Take for example the home-built racer powered by a Hillman Imp four-cylinder engine with 90bhp. The 1970 ‘Quasar’ racing car weighs in at only 365kg with all fluids on board, an absurd number achieved by the intensive use of aluminium in the construction process.

The car’s engine was paired with a six-speed Hewland gearbox, and was bought from Alan Fraser of the Alan Fraser Racing Team. Based in Hildenborough, Kent, Alan Fraser was something of a legend when it came to preparing and campaigning the Sunbeam Rapier and, later, the Hillman Imp. So much so, word of his reputation reached racing circles in America, which is how Fred Puhn came to deal with the British outfit.
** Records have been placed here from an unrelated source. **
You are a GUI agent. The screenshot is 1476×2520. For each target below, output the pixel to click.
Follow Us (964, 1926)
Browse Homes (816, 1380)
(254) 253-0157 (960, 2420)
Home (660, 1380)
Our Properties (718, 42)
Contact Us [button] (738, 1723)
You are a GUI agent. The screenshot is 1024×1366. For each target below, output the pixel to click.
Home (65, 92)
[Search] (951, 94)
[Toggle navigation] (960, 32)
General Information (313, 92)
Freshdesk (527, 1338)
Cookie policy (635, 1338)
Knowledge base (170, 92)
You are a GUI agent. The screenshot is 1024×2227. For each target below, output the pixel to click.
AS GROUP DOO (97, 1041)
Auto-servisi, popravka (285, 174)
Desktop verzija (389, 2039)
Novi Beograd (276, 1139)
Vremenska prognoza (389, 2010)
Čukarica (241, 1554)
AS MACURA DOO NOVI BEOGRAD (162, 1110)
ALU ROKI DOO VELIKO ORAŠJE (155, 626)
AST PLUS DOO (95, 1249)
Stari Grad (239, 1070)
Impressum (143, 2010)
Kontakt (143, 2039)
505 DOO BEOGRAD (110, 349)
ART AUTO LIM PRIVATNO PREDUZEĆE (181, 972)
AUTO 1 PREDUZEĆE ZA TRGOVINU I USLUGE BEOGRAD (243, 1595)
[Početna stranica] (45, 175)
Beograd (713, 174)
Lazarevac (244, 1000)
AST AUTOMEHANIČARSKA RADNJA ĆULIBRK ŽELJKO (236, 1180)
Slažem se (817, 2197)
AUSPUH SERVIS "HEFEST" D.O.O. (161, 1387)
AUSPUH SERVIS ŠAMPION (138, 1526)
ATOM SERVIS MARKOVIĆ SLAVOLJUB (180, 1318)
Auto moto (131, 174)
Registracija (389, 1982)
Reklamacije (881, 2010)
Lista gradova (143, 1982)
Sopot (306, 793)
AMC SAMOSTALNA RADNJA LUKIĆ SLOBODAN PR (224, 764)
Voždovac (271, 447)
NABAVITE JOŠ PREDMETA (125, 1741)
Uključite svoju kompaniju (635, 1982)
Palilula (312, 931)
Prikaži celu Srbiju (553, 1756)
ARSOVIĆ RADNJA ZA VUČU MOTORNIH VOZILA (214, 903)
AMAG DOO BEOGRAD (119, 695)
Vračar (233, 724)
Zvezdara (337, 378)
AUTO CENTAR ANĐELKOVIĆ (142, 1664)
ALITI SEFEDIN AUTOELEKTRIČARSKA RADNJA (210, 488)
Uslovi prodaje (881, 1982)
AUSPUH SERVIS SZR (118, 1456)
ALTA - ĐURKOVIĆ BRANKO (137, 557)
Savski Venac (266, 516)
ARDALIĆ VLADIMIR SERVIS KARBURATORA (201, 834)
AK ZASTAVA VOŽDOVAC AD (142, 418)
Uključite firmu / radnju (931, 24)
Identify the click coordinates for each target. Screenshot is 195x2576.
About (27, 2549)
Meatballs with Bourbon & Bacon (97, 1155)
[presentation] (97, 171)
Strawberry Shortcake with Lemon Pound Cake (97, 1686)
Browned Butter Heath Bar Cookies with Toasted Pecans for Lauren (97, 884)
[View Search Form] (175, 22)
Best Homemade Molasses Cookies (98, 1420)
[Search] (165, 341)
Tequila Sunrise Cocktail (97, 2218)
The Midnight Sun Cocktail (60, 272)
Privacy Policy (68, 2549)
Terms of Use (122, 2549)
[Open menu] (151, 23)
The real find of the collection is hidden beneath a blue cover. Tom’s favourite game while out on the road is to try and guess what’s underneath a car cover only by feel. This one proves to be a challenge. With a rollbar standing proud over the left-hand seat and a shape that’s similar to a few other cars, Tom narrows it down by asking questions about what powers it and where it was produced. In the end he gives up and pulls the cover off without guessing correctly. A rare Santee SS (with Buick 215 aluminium V8) greets him, one of just three examples ever made. The 1963 roadster was designed to take on the mighty AC Cobra, but the company went under during the recession of 1964.

Last but by no means least, a Morris Minor Traveller reveals itself from beneath a rolled-back car cover. Owned by Tom’s wife for about 50 years, it was bought for her by Fred just after they married.

As is often the case, Fred the friendly owner is advancing in his years and feels the time is right to slim down his collection. It comes to all of us, of course. Hopefully the rare cars can go to a good home and be brought back to life for future generations to enjoy.